A tutto ciò si aggiunge una nuova generazione di cuochi, Antonio Abbruzzino del ristorante Alta Cucina Locale, Gaetano e Pinuccio della celebre locanda di Alia, Enzo Barbieri di Altomonte, Salvatore Murano, Luigi Ammirati, Pierluigi Vacca del Piccolo Borgo, Francesco Mazzei con tre ristoranti nel Regno Unito, solo per citarne alcuni. Costoro hanno saputo rivalutare la cucina tradizionale e l’hanno resa celebre nei loro ristoranti. A loro si aggiungono le nuove generazioni Caterina Ceraudo del Ristorante Dattilo di Strongoli; Luca Abbruzzino di Alta Cucina Locale di Catanzaro; Antonio Biafora del Biafora Restaurant di San Giovanni in Fiore, Gennaro Di Pace; Emanuele Lecce de La Tavernetta di Camigliatello Silano; Nino Rossi di Villa Rossi di Santa Cristina d’Aspromonte; Emanuele Strigaro del Novezerodue di Crotone; Bruno Tassone del San Domenico di Pizzo.

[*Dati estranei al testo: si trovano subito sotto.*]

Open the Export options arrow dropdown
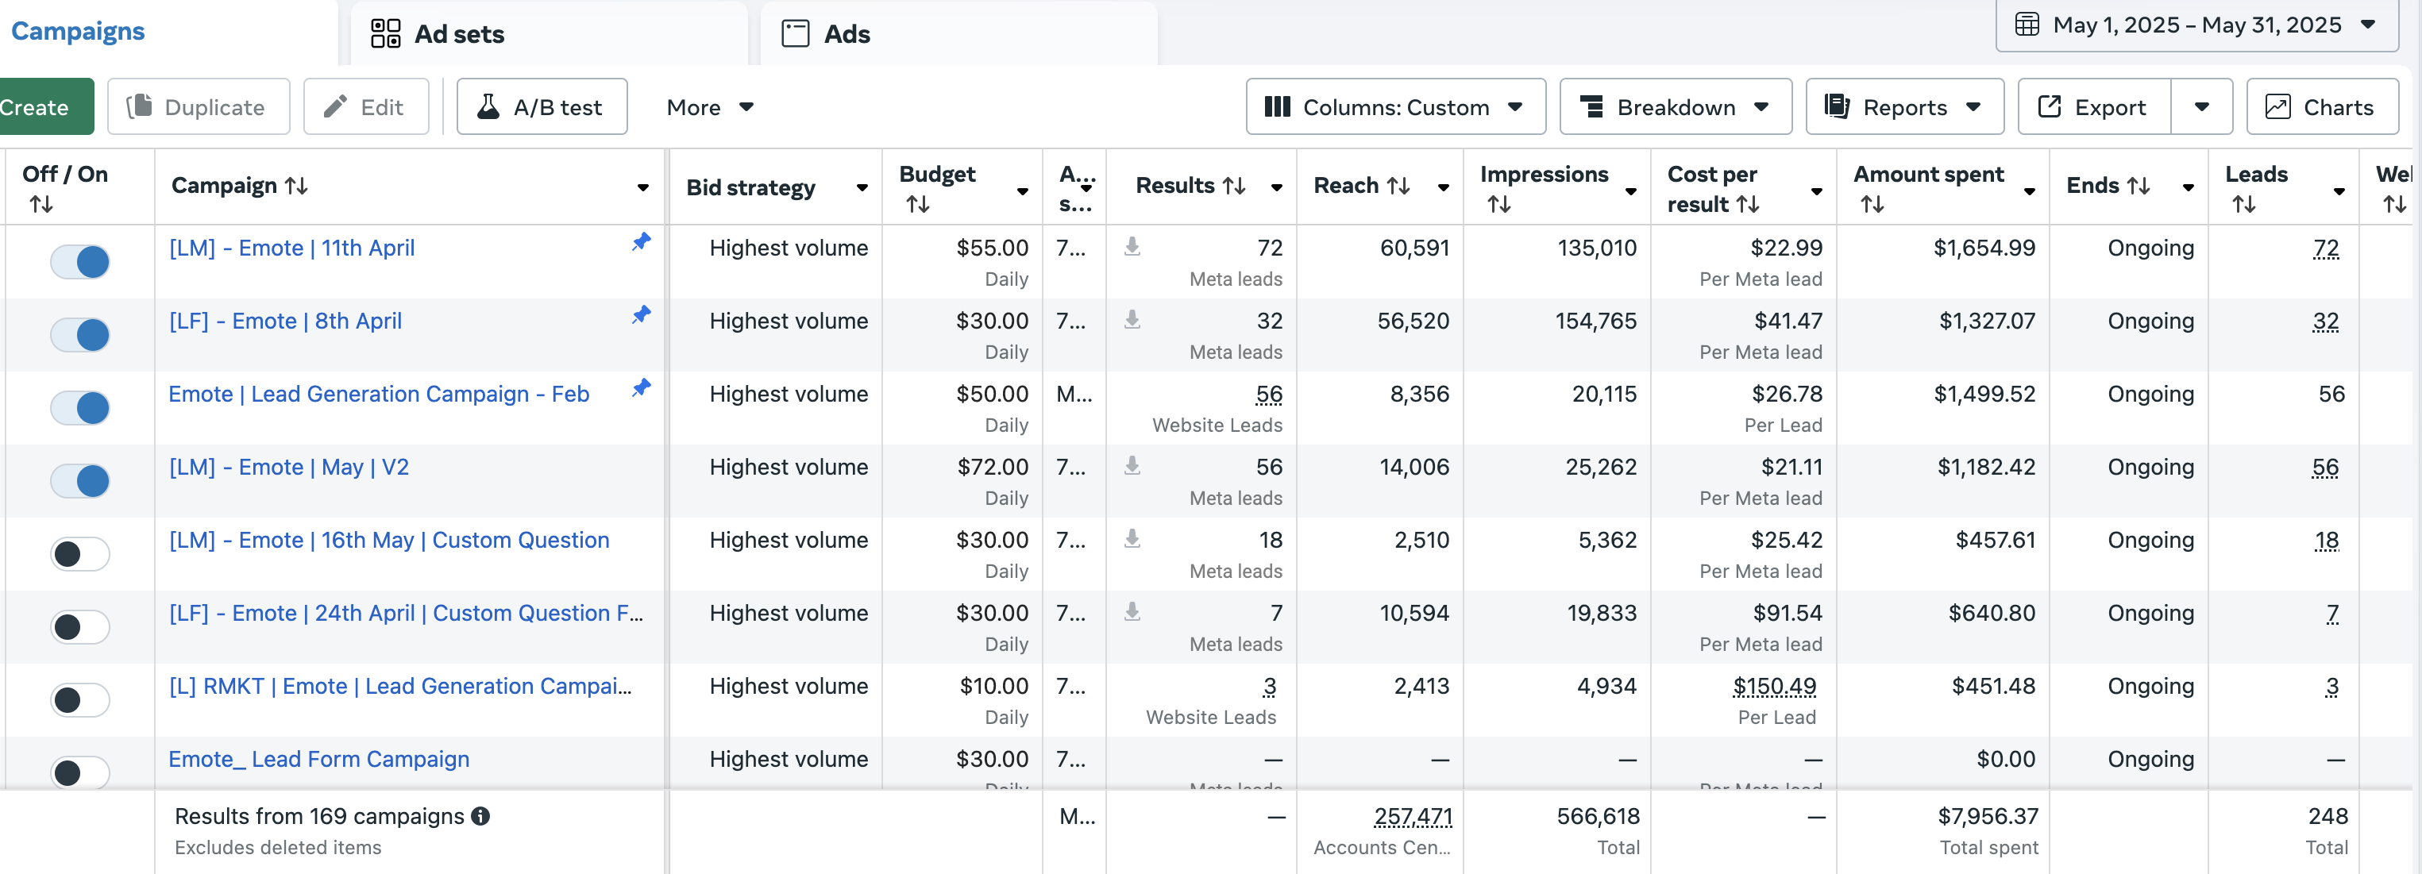(2201, 107)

Tutto ciò ha attirato anche l’attenzione di tante “blogger”, le quali armate di smartphone e dalla voglia di mettersi ai fornelli, sono diventate delle vere e proprie influencer. E’ in questo filone di crescita e valorizzazione per questo settore, che, a mio avviso, si inserisce il nuovo libro di Alessandra Uriselli alla quale va dato il merito di accendere un’altra lucina nella divulgazione della cucina calabrese. Tra le cuoche preferite di Alessandra c’è Caterina Ceraudo. Il suo ristorante preferito è invece quell’angolo di paradiso che si trova a Soveria Mannelli, “La rosa nel bicchiere”, il cui nome proviene dalla raccolta di poesia del famoso poeta calabrese di Sambiase Franco Costabile. Le sue opere sono pervase di malinconia per la terra abbandonata e con la quale risulta impossibile rescindere il cordone ombelicale. Proprio come succede a tutti gli emigranti calabresi: è come se vivessero prigionieri in un gioco di specchi, in quanto vivono il nuovo mondo ma sono prigionieri del vecchio dal quale non si riescono a liberarsi o emanciparsi.
Ebbene le quaranta ricette della scrittrice del libro Dolci di Calabria di Alessandra fanno parte di questo lungo viaggio.

Alessandra, classe 1983, a 18 anni segue la famiglia in Trentino Alto Adige, in provincia di Bolzano. Nel 2012 decide di aprire il blog di cucina www.dolcementeinventando.com . E’ in questo modo che riannoda e impasta i ricordi. E’ qui che riaffiorano sempre i piatti e i dolci preparati dalla nonna. I dolci della nonna in particolari erano dei pensieri affettuosi da regalare ai nipoti e oggi Alessandra ricambia e dedica questa sua opera a lei, alla cara nonna Assunta per rinnovare il suo affetto e perpetuarne il ricordo. Non resta che scoprire le irresistibili ricette e i dolci della tradizione calabrese nel libro di Alessandra Uriselli per poterle replicare a casa e assaporare tutto il gusto.